(SELECTED PASSAGE Opens)

Legal:Data retention guidelines

From Wikimedia Foundation Governance Wiki
Revision as of 00:47, 10 January 2014 by JVargas (WMF) (talk | contribs) (Changed Definitions section, and added definitions disclaimer.)

Data_retention_guidelines/Introduction

Introduction

Data is important. It is how we can learn and grow as an organization and a movement, and how we can help make the projects better for those who use them to create, learn, and share. At the same time, we are committed to keeping your private data "for the shortest possible time that is consistent with maintenance, understanding, and improving the Wikimedia Sites, and our obligations under applicable U.S. law" (quote from the Wikimedia Foundation Privacy Policy).

This document helps explain how we fulfill this commitment, by describing our guidelines for data retention, system design, and ongoing auditing and maintenance. These guidelines are meant to be a living document — they will be updated over time to reflect current retention practices.

To what data do these guidelines apply?

These guidelines apply to all non-public data we collect from Wikimedia Sites covered by the Privacy Policy.

How long do we retain non-public data?

Unless otherwise indicated, we retain the following types of data for no more than the following periods of time:

Data type Examples Maximum Retention Period
Personal information Collected from users
  • IP addresses of site visitors (operational data)
  • IP addresses of A/B test subjects (analytical data)
After no more than 90 days, it will be deleted, aggregated, or anonymized
Optionally provided by a user
  • Email address in account settings
Indefinitely
Non-personal information associated with a user account* Collected from user Indefinitely
Optionally provided by a user
  • Logs of terms entered into the site's search box
After no more than 90 days, association with personal information will be deleted, aggregated, or anonymized
Non-personal information not associated with a user account* Collected from user Indefinitely

*For the purposes of this table, “user account” means username, user ID, or IP address.

Definitions

For the purposes of these guidelines, "personal information" means information you provide us or information we collect from you that could be used to personally identify you. To be clear, while we do not necessarily collect all of the following types of information, we consider the following to be "personal information" if it is otherwise nonpublic:

(a) your real name, address, phone number, email address, password, identification number on government-issued ID, IP address, credit card number;
(b) when associated with one of the items in subsection (a), any sensitive data such as date of birth, gender, sexual orientation, racial or ethnic origins, medical conditions or disabilities, political affiliation, and religion; and
(c) any of the items in subsections (a) or (b) when associated with your user account.

Terms that are not defined in this document have the same meaning given to them in the Privacy Policy.

Exceptions to these guidelines

If we make exceptions to these guidelines, we will notify the community by describing the exception on this page.

Data may be retained in system backups for longer periods of time.

Audits for existing systems

These guidelines are based on practices that the Foundation has generally followed for many years, particularly the 90-day rule for IP addresses and similar personal information in our server logs. However, our older systems may not always comply with these new guidelines, particularly for personal information other than IP addresses. As a result, once these guidelines are adopted, WMF’s technology teams plan to audit our existing systems and bring them into compliance. Because of the size and scope of these systems, this audit will necessarily occur in a gradual fashion.

Design of new systems

In order to support these data retention periods and our overall privacy policy, new tools and systems implemented by the Foundation will be designed with privacy in mind. This will include:

  • inclusion of these data retention guidelines as requirements during the design process
  • legal consultation during the design and development process
  • inclusion of privacy considerations in the code review process

Ongoing handling of new information

Despite our best efforts in designing and deploying new systems, we may occasionally record personal information in a way that does not comply with these guidelines. When we discover such an oversight, we will promptly comply with the guidelines by deleting, aggregating, or anonymizing the information as appropriate.

(SELECTED PASSAGE Closes)
(EXERCISE DATA Opens)

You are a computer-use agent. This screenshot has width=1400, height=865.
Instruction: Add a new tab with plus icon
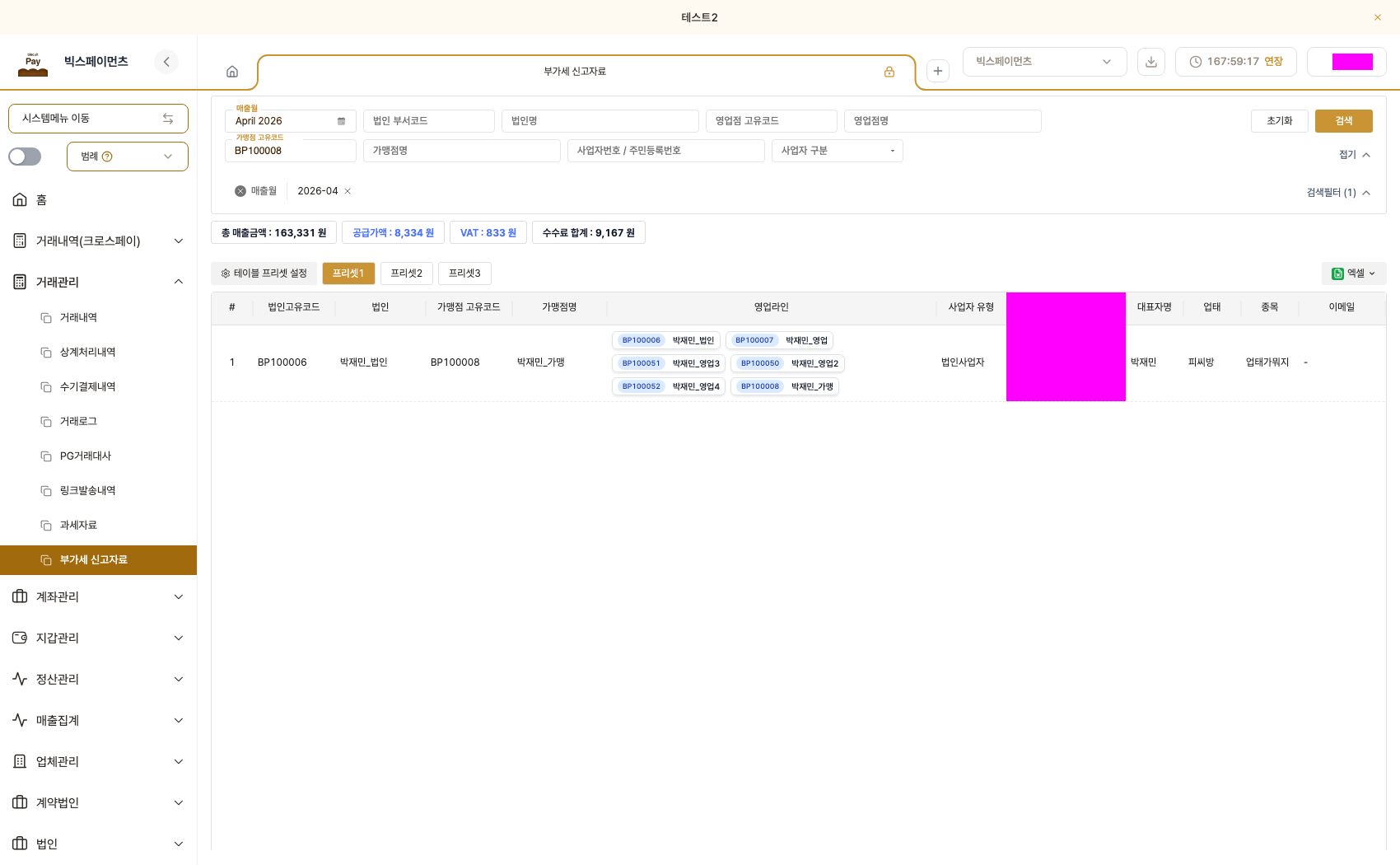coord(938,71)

(EXERCISE DATA Closes)
(EXERCISE DATA Opens)

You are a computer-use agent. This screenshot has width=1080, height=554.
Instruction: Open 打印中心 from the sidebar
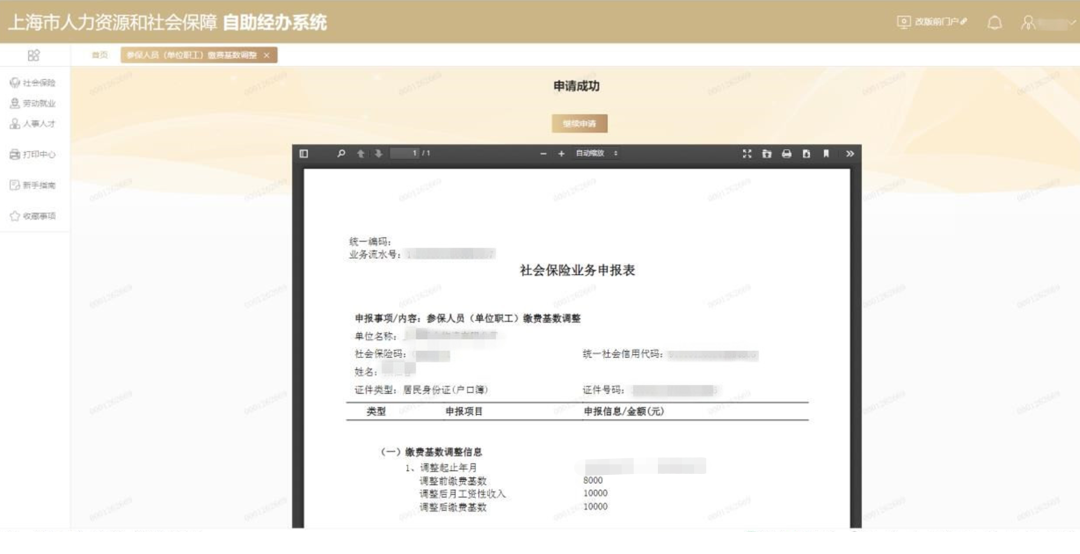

(EXERCISE DATA Closes)

Reproduce word for word the stretch of the data retention guidelines from "How long do" through "visitors (operational data)".

§ ANSWER FOR THIS EXERCISE:
How long do we retain non-public data?

Unless otherwise indicated, we retain the following types of data for no more than the following periods of time:

Data type Examples Maximum Retention Period
Personal information Collected from users
  • IP addresses of site visitors (operational data)